What you are asked to do:
Please report how many lines of the listing hold the word "Task". Add nothing to the number.

Given entries:

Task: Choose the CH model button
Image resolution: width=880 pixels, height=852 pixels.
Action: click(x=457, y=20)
---
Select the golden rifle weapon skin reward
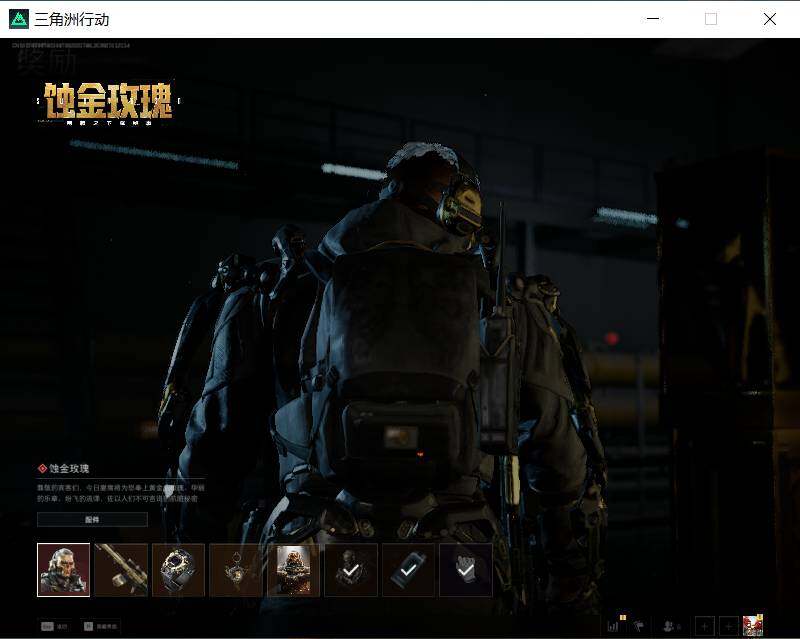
...
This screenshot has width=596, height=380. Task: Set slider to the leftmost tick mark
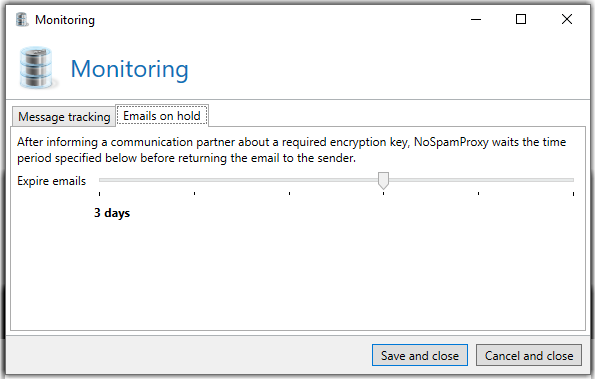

Solved problem:
2